**The problem**
Please rewrite the listing below, replacing "GUI agent" with "computer-use agent" wherever it occurs and leaving everything else unchanged.

**Given data**
## BEGIN

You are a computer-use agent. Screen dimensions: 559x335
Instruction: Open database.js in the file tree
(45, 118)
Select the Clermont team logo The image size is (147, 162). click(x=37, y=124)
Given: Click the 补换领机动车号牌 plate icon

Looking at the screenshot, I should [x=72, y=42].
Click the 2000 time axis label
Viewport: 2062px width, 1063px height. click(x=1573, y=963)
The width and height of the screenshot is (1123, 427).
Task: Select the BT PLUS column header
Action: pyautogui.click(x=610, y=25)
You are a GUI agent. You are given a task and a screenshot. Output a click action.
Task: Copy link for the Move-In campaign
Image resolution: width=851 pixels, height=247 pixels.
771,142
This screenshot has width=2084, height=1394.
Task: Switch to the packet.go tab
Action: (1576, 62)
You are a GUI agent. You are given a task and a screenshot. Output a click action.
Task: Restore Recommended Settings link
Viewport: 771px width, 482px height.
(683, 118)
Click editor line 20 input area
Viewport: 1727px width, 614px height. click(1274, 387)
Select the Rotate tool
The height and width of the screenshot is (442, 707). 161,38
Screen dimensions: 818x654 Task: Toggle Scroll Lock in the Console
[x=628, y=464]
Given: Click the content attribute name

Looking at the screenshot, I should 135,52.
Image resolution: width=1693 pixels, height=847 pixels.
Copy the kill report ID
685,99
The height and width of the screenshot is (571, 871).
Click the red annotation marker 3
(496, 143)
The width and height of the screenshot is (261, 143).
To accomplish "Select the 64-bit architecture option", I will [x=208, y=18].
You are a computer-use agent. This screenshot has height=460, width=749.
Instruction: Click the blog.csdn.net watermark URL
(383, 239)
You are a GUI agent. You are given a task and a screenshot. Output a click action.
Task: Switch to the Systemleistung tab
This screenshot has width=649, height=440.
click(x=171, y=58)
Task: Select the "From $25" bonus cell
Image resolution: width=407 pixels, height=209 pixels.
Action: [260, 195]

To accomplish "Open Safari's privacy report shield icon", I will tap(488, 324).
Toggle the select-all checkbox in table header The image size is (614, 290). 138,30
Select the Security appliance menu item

## END

**Solved exercise**
You are a computer-use agent. Screen dimensions: 559x335
Instruction: Open database.js in the file tree
(45, 118)
Select the Clermont team logo The image size is (147, 162). click(x=37, y=124)
Given: Click the 补换领机动车号牌 plate icon

Looking at the screenshot, I should [x=72, y=42].
Click the 2000 time axis label
Viewport: 2062px width, 1063px height. click(x=1573, y=963)
The width and height of the screenshot is (1123, 427).
Task: Select the BT PLUS column header
Action: pyautogui.click(x=610, y=25)
You are a computer-use agent. You are given a task and a screenshot. Output a click action.
Task: Copy link for the Move-In campaign
Image resolution: width=851 pixels, height=247 pixels.
771,142
This screenshot has width=2084, height=1394.
Task: Switch to the packet.go tab
Action: (1576, 62)
You are a computer-use agent. You are given a task and a screenshot. Output a click action.
Task: Restore Recommended Settings link
Viewport: 771px width, 482px height.
(683, 118)
Click editor line 20 input area
Viewport: 1727px width, 614px height. click(1274, 387)
Select the Rotate tool
The height and width of the screenshot is (442, 707). 161,38
Screen dimensions: 818x654 Task: Toggle Scroll Lock in the Console
[x=628, y=464]
Given: Click the content attribute name

Looking at the screenshot, I should 135,52.
Image resolution: width=1693 pixels, height=847 pixels.
Copy the kill report ID
685,99
The height and width of the screenshot is (571, 871).
Click the red annotation marker 3
(496, 143)
The width and height of the screenshot is (261, 143).
To accomplish "Select the 64-bit architecture option", I will [x=208, y=18].
You are a computer-use agent. This screenshot has height=460, width=749.
Instruction: Click the blog.csdn.net watermark URL
(383, 239)
You are a computer-use agent. You are given a task and a screenshot. Output a click action.
Task: Switch to the Systemleistung tab
This screenshot has width=649, height=440.
click(x=171, y=58)
Task: Select the "From $25" bonus cell
Image resolution: width=407 pixels, height=209 pixels.
Action: [260, 195]

To accomplish "Open Safari's privacy report shield icon", I will tap(488, 324).
Toggle the select-all checkbox in table header The image size is (614, 290). 138,30
Select the Security appliance menu item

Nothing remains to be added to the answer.